■ **What to produce**
Please edit the entries from the line containing "Task: Forward this verification email" down to the line containing "pyautogui.click(x=489, y=299)", replacing "computer-use agent" with "GUI agent" and leaving everything else unchanged. Return only those lines.

■ **Data entries**
--------

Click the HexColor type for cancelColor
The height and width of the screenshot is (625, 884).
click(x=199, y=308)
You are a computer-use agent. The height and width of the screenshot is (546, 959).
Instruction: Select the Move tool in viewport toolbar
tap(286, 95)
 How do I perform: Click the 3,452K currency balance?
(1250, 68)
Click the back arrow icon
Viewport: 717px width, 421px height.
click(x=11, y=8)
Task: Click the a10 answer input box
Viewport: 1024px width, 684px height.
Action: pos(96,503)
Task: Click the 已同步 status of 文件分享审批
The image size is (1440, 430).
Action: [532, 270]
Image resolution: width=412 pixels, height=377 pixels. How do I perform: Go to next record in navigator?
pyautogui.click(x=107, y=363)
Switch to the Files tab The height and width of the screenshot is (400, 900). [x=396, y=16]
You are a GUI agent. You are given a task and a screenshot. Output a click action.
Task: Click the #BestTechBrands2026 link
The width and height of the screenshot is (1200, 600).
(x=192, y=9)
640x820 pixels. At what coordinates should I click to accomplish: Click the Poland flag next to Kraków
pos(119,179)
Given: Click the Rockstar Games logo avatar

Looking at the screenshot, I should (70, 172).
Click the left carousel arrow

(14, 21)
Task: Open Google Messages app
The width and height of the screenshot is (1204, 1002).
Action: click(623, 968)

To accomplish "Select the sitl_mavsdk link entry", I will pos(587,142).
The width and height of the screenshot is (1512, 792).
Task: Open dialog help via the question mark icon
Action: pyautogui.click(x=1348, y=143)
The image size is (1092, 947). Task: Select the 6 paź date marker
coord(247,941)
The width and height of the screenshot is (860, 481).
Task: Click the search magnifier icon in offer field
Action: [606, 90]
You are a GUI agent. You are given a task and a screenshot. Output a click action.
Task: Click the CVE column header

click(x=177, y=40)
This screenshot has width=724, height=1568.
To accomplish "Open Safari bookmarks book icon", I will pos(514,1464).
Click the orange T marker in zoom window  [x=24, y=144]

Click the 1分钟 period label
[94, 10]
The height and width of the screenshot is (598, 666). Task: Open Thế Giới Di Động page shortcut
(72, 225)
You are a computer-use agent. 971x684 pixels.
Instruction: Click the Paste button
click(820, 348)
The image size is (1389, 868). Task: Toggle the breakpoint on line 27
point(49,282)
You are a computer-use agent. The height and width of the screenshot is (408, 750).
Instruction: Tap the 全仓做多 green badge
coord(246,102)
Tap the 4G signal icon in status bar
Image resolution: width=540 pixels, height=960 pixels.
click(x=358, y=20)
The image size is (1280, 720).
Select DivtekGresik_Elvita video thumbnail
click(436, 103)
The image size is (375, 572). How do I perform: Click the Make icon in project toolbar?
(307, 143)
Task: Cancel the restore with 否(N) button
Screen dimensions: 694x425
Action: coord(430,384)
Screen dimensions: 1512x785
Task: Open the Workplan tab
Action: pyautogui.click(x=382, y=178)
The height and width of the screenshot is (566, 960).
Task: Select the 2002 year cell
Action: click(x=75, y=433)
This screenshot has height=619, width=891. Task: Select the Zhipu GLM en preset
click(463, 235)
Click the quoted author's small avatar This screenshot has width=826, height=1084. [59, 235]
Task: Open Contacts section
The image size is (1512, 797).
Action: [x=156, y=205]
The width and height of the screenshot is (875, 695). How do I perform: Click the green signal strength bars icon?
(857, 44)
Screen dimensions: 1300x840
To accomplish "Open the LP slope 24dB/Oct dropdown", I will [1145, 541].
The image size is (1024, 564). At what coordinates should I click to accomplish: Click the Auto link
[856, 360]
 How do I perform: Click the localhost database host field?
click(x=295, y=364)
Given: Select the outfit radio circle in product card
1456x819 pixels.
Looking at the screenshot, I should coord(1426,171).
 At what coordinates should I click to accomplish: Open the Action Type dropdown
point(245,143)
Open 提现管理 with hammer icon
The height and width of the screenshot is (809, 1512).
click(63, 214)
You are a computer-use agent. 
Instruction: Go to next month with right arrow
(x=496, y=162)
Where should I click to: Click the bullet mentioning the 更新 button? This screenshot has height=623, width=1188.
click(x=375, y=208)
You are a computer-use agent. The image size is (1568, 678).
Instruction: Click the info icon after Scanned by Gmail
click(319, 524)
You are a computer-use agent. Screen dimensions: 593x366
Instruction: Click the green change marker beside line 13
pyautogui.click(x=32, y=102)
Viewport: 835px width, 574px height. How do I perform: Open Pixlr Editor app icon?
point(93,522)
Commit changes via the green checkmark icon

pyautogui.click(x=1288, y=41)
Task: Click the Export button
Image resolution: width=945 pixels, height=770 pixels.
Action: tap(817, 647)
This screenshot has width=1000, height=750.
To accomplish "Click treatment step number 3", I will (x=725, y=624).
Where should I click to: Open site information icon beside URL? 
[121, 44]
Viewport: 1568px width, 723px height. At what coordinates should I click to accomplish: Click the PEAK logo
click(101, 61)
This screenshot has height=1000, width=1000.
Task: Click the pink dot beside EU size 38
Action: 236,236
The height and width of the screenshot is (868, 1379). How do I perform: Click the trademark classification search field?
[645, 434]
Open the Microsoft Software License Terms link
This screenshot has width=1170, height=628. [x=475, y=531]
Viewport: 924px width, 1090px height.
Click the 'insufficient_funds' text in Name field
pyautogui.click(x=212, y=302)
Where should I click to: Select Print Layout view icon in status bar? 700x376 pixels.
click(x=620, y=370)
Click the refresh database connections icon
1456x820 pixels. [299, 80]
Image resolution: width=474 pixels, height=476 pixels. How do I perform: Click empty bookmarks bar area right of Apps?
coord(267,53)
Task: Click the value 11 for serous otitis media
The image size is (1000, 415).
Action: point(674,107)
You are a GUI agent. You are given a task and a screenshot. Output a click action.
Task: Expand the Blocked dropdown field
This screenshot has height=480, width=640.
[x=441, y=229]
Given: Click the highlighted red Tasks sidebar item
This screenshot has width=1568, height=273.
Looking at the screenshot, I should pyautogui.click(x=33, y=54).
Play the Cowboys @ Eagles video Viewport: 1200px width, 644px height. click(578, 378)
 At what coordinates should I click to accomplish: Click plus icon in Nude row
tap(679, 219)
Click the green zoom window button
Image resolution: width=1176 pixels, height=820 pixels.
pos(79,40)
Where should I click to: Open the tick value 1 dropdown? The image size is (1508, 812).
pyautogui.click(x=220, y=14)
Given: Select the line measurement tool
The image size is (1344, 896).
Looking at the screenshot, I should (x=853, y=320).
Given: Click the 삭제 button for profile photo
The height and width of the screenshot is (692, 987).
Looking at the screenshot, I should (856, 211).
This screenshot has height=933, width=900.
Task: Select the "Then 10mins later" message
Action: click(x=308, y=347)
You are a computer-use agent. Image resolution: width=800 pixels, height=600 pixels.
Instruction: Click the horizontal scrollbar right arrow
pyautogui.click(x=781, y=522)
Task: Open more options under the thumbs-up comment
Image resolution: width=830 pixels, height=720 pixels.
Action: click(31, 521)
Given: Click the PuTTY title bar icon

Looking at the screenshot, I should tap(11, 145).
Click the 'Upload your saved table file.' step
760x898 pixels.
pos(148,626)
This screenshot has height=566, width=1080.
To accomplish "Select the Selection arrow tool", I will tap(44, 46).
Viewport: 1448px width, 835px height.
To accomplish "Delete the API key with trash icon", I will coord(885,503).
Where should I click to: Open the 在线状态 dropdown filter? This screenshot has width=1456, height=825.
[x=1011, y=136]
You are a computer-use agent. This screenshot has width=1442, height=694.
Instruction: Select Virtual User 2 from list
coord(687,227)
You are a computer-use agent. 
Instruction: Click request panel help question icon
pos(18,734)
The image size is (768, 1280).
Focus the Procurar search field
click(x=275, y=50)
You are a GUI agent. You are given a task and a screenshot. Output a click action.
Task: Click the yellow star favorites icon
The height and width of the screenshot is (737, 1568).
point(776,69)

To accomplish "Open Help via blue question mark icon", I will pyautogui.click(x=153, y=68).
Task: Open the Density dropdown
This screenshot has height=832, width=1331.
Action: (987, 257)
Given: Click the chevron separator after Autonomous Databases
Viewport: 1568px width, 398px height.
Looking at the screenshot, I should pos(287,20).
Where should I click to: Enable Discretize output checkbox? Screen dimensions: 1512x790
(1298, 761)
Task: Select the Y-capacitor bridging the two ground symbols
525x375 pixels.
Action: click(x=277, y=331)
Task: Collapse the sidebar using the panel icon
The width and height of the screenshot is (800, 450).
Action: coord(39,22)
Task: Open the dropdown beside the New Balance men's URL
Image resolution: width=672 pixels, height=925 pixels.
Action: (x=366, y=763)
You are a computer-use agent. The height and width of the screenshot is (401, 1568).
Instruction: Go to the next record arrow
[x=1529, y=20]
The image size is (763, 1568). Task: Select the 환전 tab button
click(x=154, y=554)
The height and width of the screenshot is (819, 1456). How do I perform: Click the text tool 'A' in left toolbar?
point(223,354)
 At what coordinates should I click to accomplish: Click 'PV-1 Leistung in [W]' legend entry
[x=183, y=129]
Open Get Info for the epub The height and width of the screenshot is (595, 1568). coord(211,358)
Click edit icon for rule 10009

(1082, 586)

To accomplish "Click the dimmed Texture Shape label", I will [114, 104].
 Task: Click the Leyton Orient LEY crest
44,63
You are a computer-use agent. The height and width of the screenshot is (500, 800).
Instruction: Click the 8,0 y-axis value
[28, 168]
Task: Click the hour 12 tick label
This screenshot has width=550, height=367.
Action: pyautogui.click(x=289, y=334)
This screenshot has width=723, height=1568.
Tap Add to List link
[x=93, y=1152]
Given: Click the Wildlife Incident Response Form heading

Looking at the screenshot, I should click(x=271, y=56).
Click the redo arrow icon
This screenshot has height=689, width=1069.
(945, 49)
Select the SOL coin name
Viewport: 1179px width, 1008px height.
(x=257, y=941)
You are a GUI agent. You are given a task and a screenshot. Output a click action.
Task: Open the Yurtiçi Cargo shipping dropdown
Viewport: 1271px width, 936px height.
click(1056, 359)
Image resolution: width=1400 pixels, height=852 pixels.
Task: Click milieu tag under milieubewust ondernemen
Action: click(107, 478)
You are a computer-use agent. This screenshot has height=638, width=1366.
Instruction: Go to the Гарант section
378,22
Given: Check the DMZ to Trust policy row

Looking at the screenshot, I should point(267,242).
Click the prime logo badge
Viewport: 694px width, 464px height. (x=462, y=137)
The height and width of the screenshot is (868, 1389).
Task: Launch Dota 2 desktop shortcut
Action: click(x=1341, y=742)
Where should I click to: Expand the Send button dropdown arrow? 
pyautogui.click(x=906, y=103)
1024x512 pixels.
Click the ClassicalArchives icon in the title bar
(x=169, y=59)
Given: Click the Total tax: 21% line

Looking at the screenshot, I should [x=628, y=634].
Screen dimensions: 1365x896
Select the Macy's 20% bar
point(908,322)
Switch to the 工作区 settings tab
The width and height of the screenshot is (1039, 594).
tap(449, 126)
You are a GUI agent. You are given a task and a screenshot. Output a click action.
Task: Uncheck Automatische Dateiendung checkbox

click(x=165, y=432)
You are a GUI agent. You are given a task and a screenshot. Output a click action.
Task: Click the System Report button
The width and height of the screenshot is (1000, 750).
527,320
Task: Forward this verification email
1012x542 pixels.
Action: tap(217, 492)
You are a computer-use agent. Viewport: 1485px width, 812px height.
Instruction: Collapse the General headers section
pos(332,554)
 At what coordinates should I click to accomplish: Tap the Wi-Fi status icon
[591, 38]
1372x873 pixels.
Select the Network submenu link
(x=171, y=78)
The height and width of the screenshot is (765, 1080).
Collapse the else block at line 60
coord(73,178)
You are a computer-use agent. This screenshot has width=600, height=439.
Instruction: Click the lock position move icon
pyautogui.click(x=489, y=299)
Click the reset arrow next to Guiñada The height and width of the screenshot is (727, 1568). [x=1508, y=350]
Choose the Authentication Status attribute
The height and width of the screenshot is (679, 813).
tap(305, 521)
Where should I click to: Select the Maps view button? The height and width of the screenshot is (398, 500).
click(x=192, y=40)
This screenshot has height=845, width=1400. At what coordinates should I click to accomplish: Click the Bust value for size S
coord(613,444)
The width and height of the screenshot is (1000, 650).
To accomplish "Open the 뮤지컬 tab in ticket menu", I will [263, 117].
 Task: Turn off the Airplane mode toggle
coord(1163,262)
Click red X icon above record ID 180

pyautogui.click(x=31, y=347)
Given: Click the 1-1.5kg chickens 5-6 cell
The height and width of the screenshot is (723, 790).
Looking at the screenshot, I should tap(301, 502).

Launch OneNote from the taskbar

--------

■ **Final result**
Task: Forward this verification email
1012x542 pixels.
Action: tap(217, 492)
You are a GUI agent. Viewport: 1485px width, 812px height.
Instruction: Collapse the General headers section
pos(332,554)
 At what coordinates should I click to accomplish: Tap the Wi-Fi status icon
[591, 38]
1372x873 pixels.
Select the Network submenu link
(x=171, y=78)
The height and width of the screenshot is (765, 1080).
Collapse the else block at line 60
coord(73,178)
You are a GUI agent. This screenshot has width=600, height=439.
Instruction: Click the lock position move icon
pyautogui.click(x=489, y=299)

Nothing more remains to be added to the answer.